Screening on November 14: Edgar G. Ulmer's People on Sunday and The Light Ahead

Screening on November 21: Edgar G. Ulmer's The Black Cat and Ruthless


About Edgar G. Ulmer

Born in what is now the Czech Republic, Edgar G. Ulmer made his first foray into the dramatic arts as a set designer for theater director Max Reinhardt in Berlin. Best known to American audiences for his 1935 film adaptation of A Midsummer Night's Dream, Reinhardt was a major influence on the look of German Expressionist cinema, from its lighting schemes to the scale of its sets. From Berlin, Ulmer moved on to Babelsberg to work with the upper echelon of German auteurs such as F.W. Murnau and Fritz Lang at UFA. He first came to Hollywood in the mid-1920s, eventually working on the set design for Murnau's English-language debut, Sunrise.
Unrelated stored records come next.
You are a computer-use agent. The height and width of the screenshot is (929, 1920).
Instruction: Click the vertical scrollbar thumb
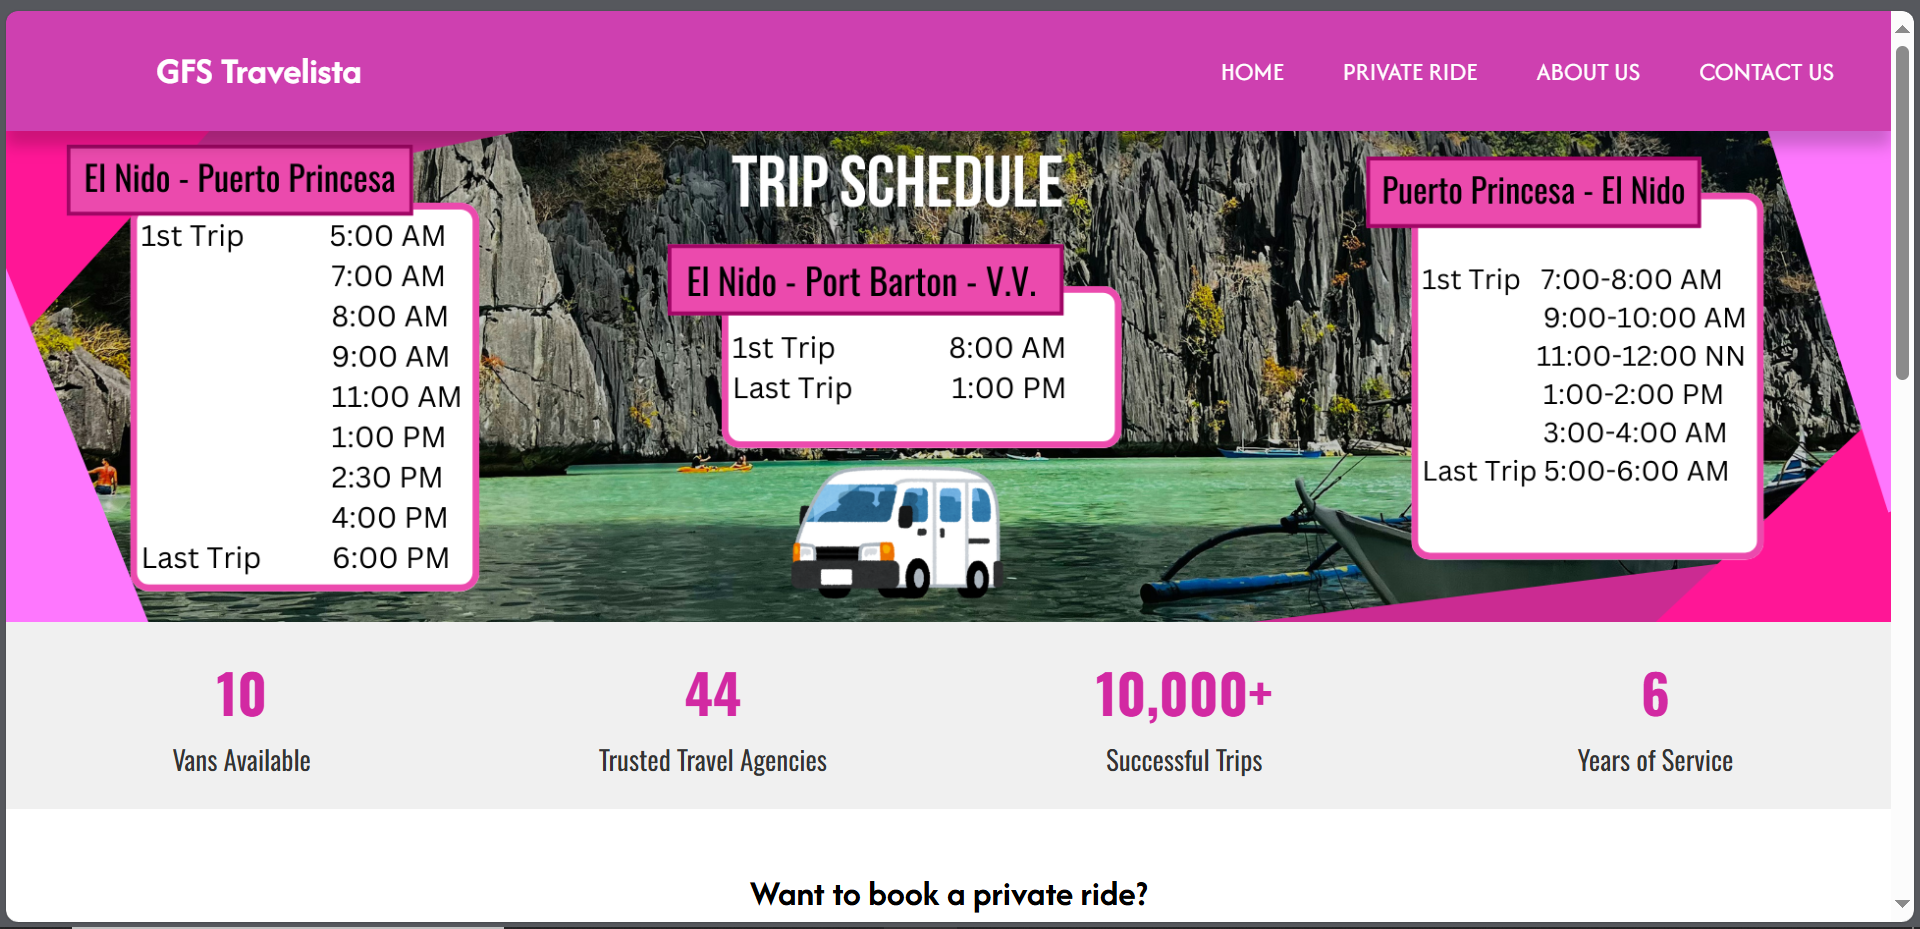pos(1902,210)
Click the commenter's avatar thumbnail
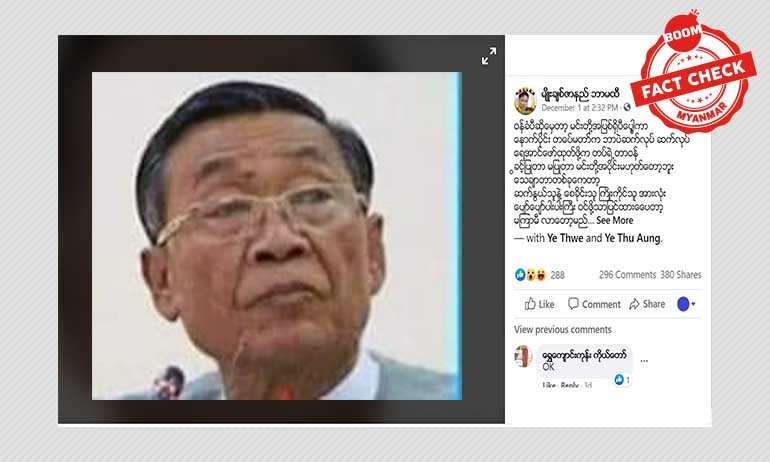The width and height of the screenshot is (770, 462). pyautogui.click(x=523, y=356)
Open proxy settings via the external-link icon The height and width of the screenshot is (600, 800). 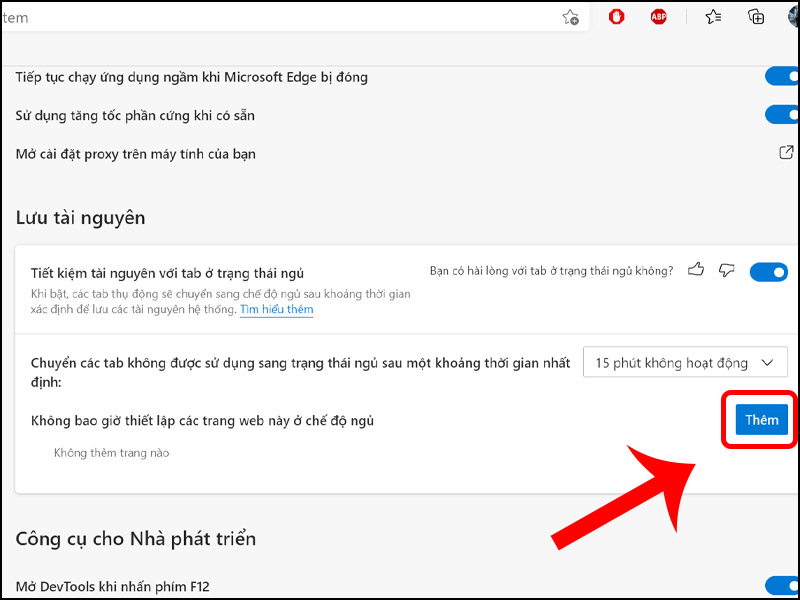click(785, 153)
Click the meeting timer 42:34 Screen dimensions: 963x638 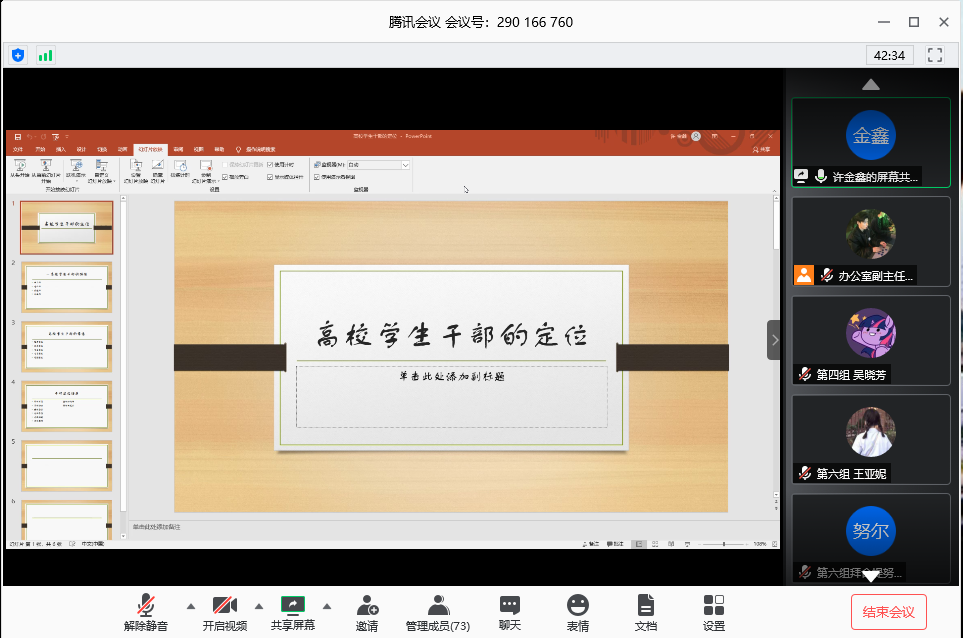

After two more Murnau features – the diaphanous romance City Girl and Murnau's final film Tabu – Ulmer returned to Germany and co-directed the proto neorealist drama People on Sunday. Although the actors before the camera were non-professionals, some of the crew behind the camera went on to Hollywood glory, including Curt and Robert Siodmak, Billy Wilder, Fred Zinnemann and Eugen Shüfftan. Ulmer's subsequent American filmmaking career ranged from major studio chillers such as 1934's seminal The Black Cat starring Bela Lugosi and Boris Karloff, to low-budget Yiddish pictures and Poverty Row staples such as the gutsy noir Detour.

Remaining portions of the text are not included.